01 Una línea en el mapa
Lo que hace especial este tramo de costa es que no hay transición. En la mayor parte del mundo, entre un desierto y un océano hay una franja de vegetación, una llanura fértil o al menos una zona de matorral. Aquí no: las bandas de dunas llegan hasta la orilla y el siguiente elemento del paisaje ya es agua.
02 Los dos bordes que hay que ver
El viaje entero cabe en dos escenas: la playa donde faenan las piraguas y la calle donde la duna se come el asfalto.
La primera escena está en el borde occidental, en la playa de pesca del distrito de El Mina. Allí la flota artesanal opera sin muelle: las piraguas se empujan al agua a través de la rompiente y vuelven a vararse sobre la arena con la captura. Son embarcaciones de madera de hasta veinte metros, pintadas a mano una por una.

La segunda escena está en el extremo opuesto, en cualquier punto de la periferia oriental.

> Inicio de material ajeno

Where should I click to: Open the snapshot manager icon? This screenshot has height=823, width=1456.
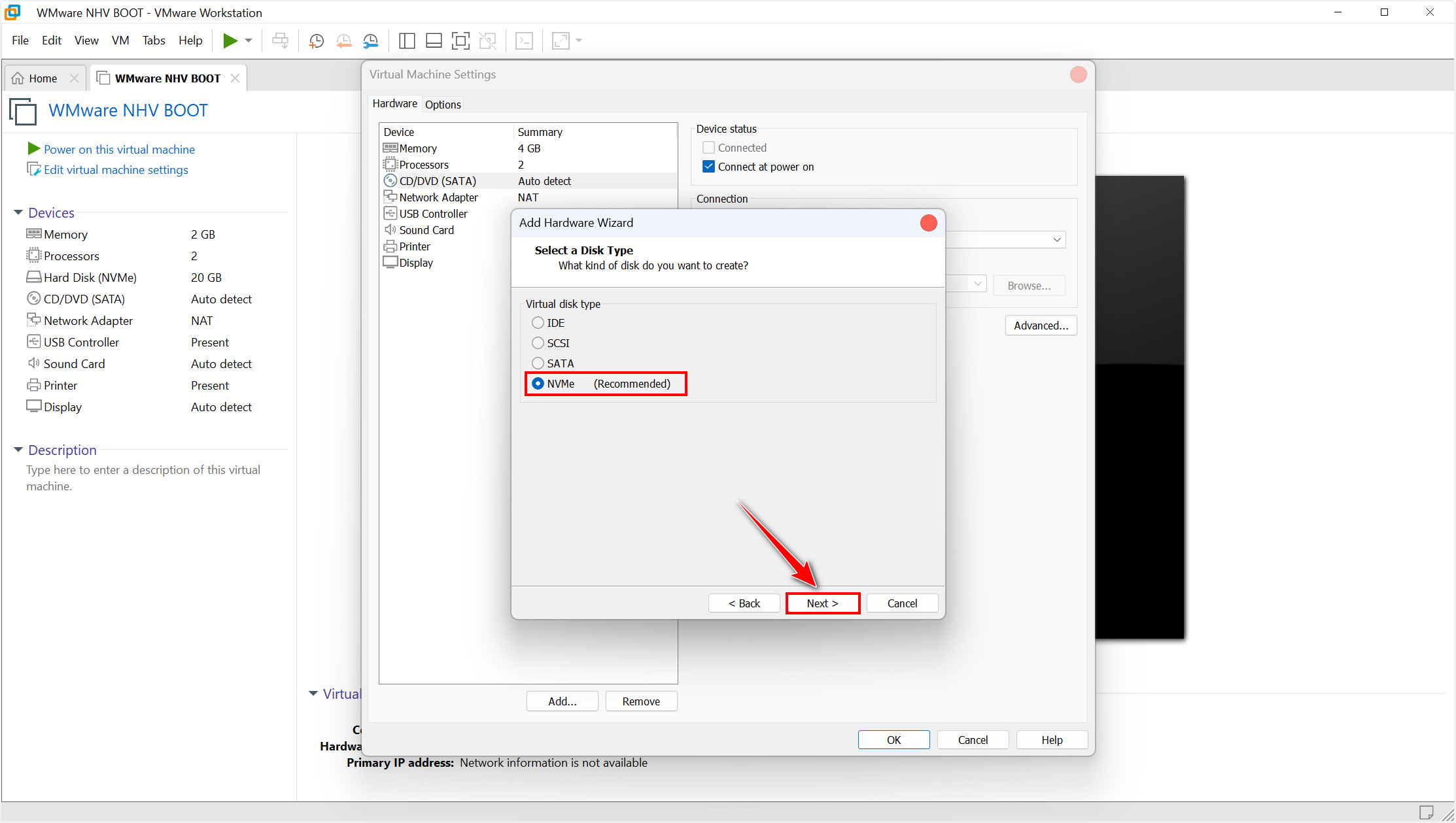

Ahí se ve el frente de arena avanzando sobre la ciudad: dunas que llegan desde el interior, arena que cubre el arcén y va comiendo carril, y avenidas nuevas trazadas hacia un llano en el que todavía no hay nada.

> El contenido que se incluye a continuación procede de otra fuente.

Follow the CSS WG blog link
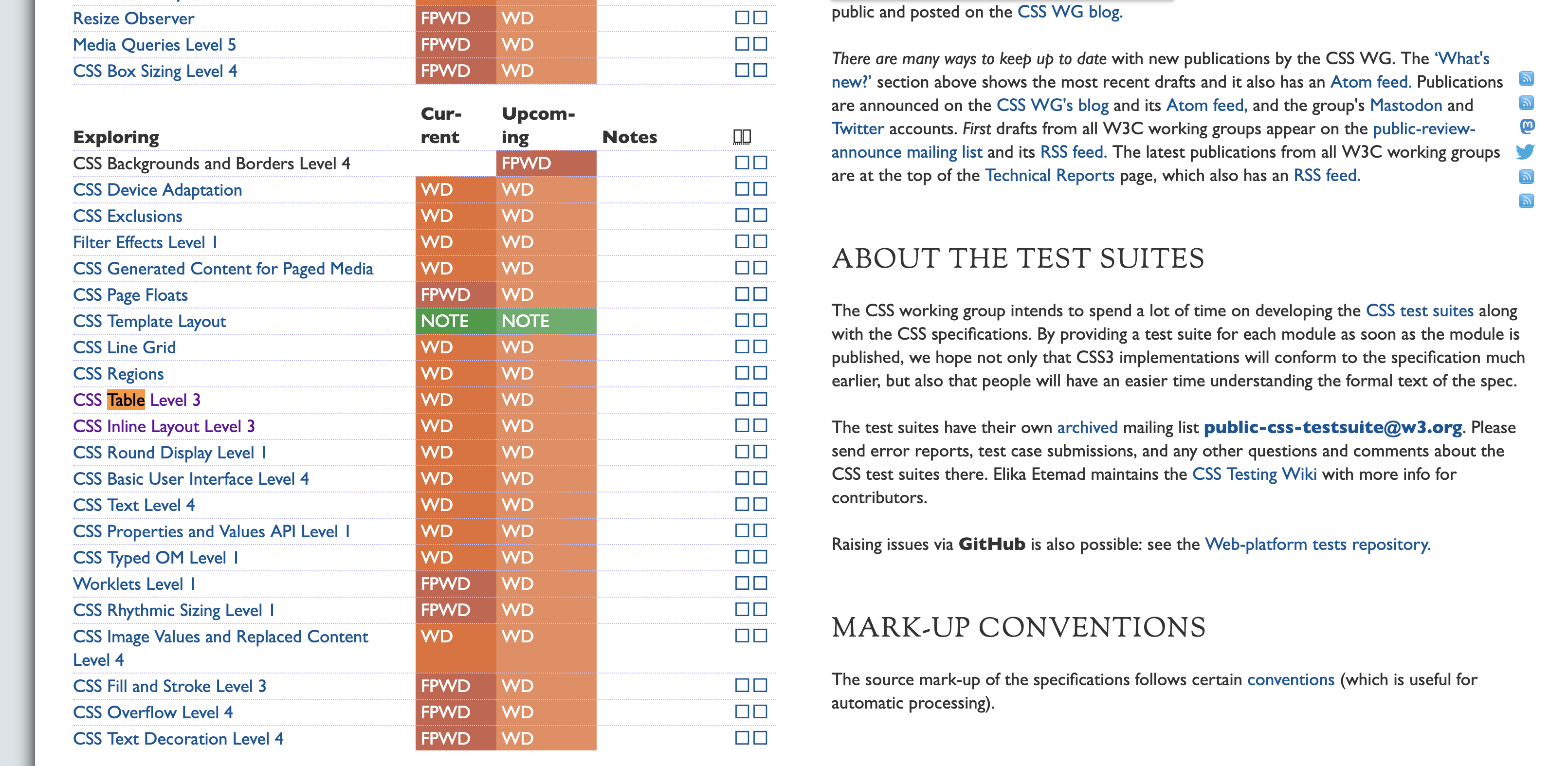The width and height of the screenshot is (1568, 766). point(1069,12)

03 Cinco meses en los que funciona
La planificación aquí es más simple que en casi cualquier destino, porque una de las dos variables habituales desaparece: llueve una media de 8,3 días al año, con 95 milímetros en total. La lluvia, sencillamente, no entra en la ecuación. Queda solo decidir el calor.
La ventana es de noviembre a marzo. En esos cinco meses la máxima media va de 29,1 a 34,0 grados, las noches quedan entre 14,5 y 19,7, y la humedad relativa se mantiene entre el 35 % y el 43 %. Diciembre y enero son los mejores: aire seco, calor razonable y noches frescas de verdad.
04 Lo que hay que aceptar
El primer límite conviene decirlo sin rodeos: aquí no hay patrimonio. Las obras de la ciudad empezaron en marzo de 1958 y antes solo había un asentamiento pesquero. No existe casco antiguo, ni arquitectura histórica, ni conjunto monumental. Si viajas para ver eso, este destino no tiene nada que ofrecerte.

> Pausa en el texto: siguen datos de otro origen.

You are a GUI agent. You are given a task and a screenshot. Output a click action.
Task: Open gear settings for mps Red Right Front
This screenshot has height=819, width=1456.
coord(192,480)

El segundo es la cantidad de programa, que es la consecuencia directa del primero. Con dos noches has visto los dos bordes que justifican el viaje. Estirarlo a cinco días no añade nada: es un destino de escena, no de itinerario, y funciona mucho mejor encajado dentro de un recorrido más amplio que como final de trayecto.
Y queda el polvo, que no aparece en ninguna tabla. La calima puede blanquear el cielo durante días seguidos, rebajar la visibilidad y dejar una capa fina de arena sobre todo. No cancela nada, pero cambia bastante lo que ves y lo que fotografías, y molesta si eres sensible de vías respiratorias.
Aceptados esos tres puntos, lo que queda es exactamente lo que prometía el mapa: una ciudad puesta sobre la línea donde el Sáhara toca el Atlántico, con una flota de piraguas pintadas saliendo por la arena a un lado y las dunas entrando por el asfalto al otro. Poco programa y un argumento nítido.